= Tesfayohannes Mesfin =

Eritrean long-distance runner

Tesfayohannes Mesfin (born November 24, 1974) is an Eritrean runner who specializes in the half marathon and cross-country running.

He has several top-25 placements in global competitions. At the 2004 World Cross Country Championships he finished 22nd in the long race and also won a bronze medal with the Eritrean team. He followed up with a 20th place at the 2005 World Cross Country Championships and a ninth place at the 2006 World Cross Country Championships. He finished 21st at the 2004 World Half Marathon Championships, 12th at the 2005 World Half Marathon Championships (team silver medal) and 21st at the 2006 World Road Running Championships (team silver medal). In track competitions he has a sixth place from the 10,000 metres at the 2006 African Championships.

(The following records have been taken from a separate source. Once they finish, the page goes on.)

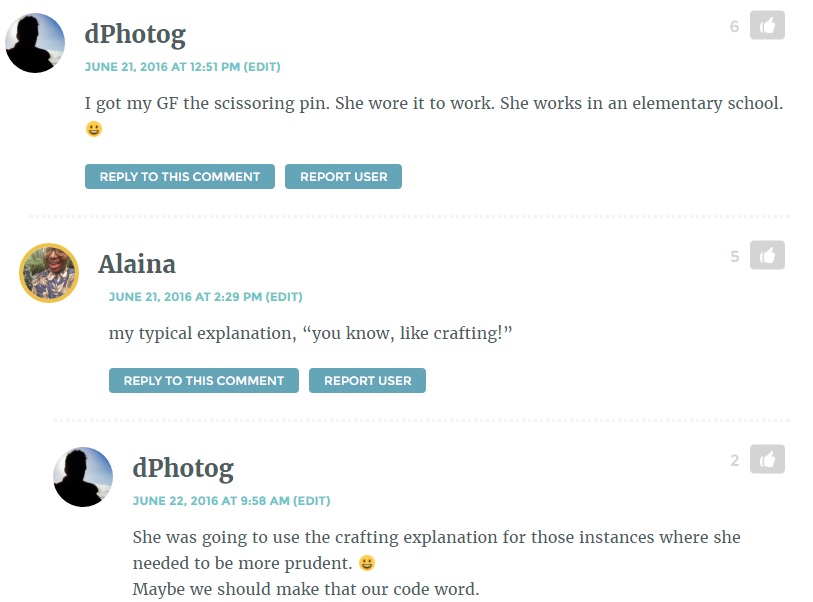Click (EDIT) on dPhotog's 12:51 PM comment
813x602 pixels.
click(262, 67)
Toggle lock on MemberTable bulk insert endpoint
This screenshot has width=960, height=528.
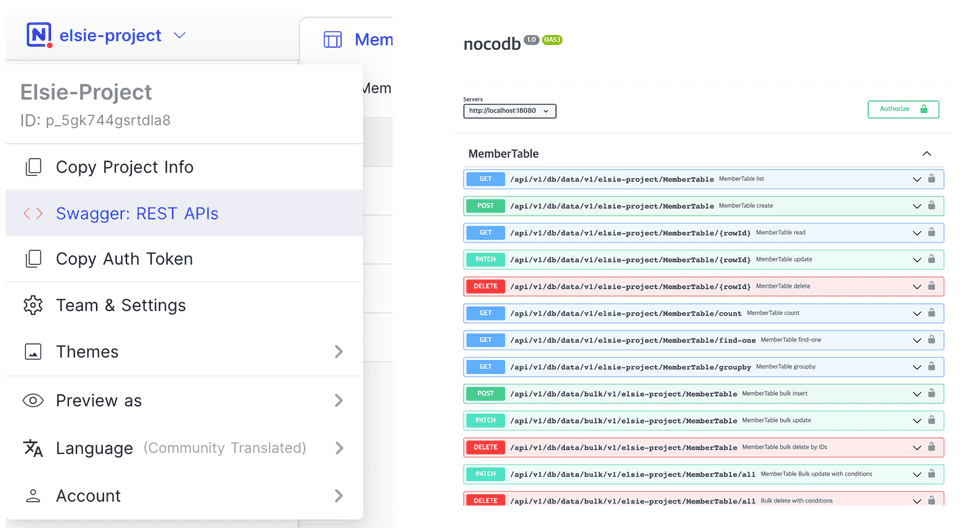pyautogui.click(x=931, y=394)
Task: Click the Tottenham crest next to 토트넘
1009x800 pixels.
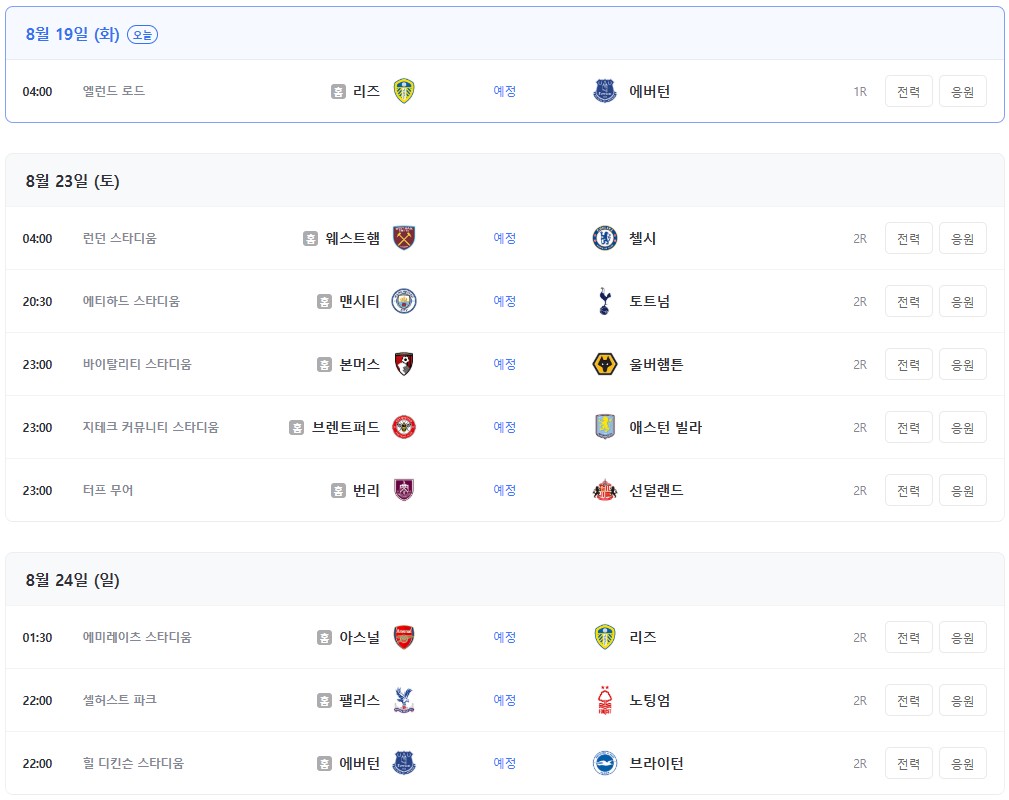Action: click(604, 301)
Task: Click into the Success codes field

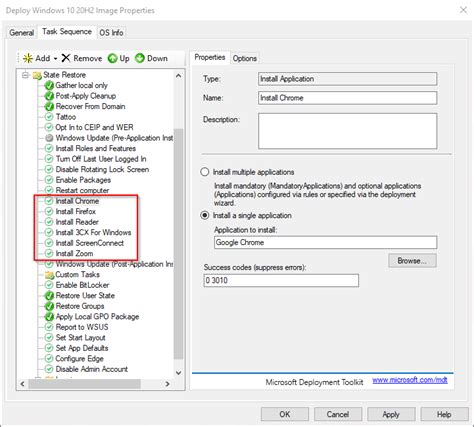Action: [281, 280]
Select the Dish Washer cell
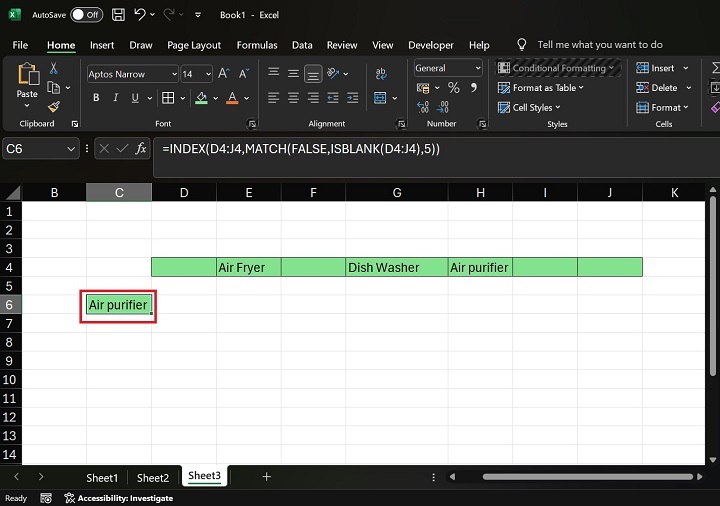The width and height of the screenshot is (720, 506). pyautogui.click(x=397, y=267)
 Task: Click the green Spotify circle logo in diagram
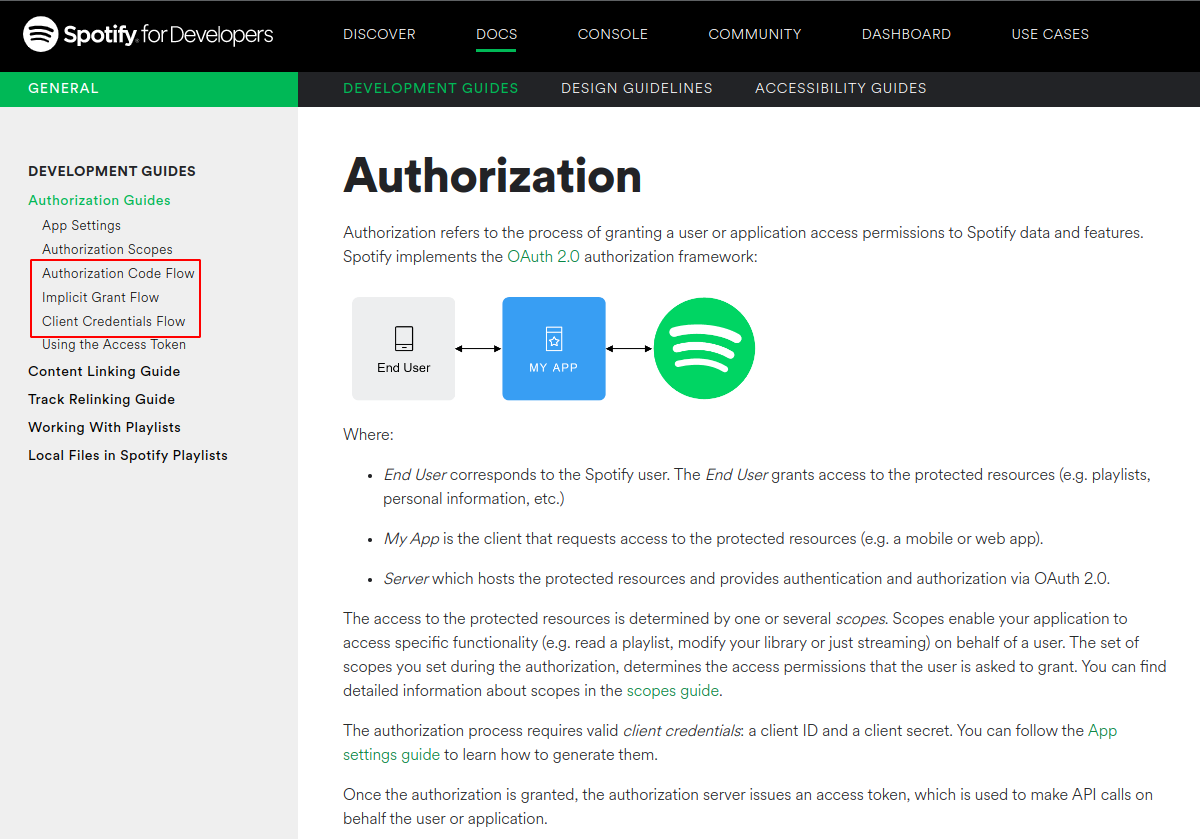pyautogui.click(x=704, y=348)
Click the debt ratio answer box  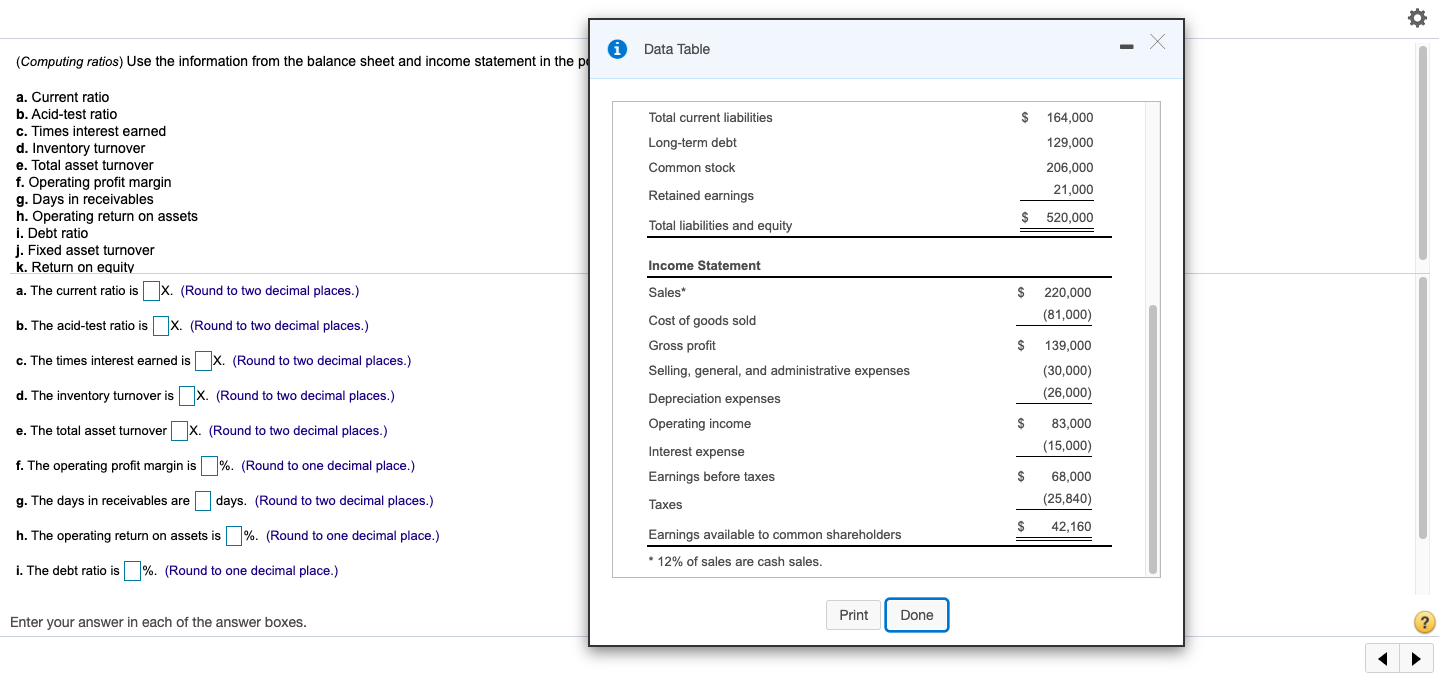(131, 570)
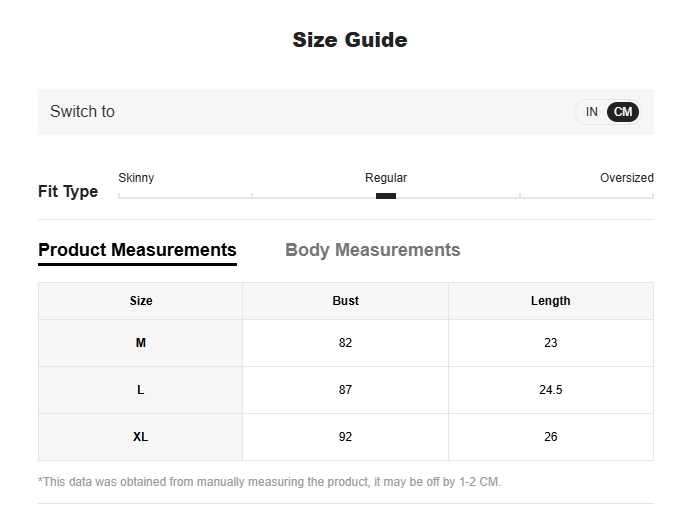The width and height of the screenshot is (681, 515).
Task: Select the L size row label
Action: point(141,390)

He also placed more lowly at the 2002 World Cross Country Championships, the 2003 World Cross Country Championships, the 2003 World Half Marathon Championships, the 2009 World Championships and the 2010 World Cross Country Championships. He competed but did not finish the 2008 Olympic maraton.

His personal best times are 13:27.06 minutes in the 5000 metres (Seville, 2006); 28:19.88 minutes in the 10,000 metres (Bambous, 2006); 1:03:08 hours in the half marathon (Edmonton, 2005) and 2:12:17 hours in the marathon (Hamburg Marathon, 2008).

He was born in Mendefera in Eritrea and now lives in Bodø, Norway.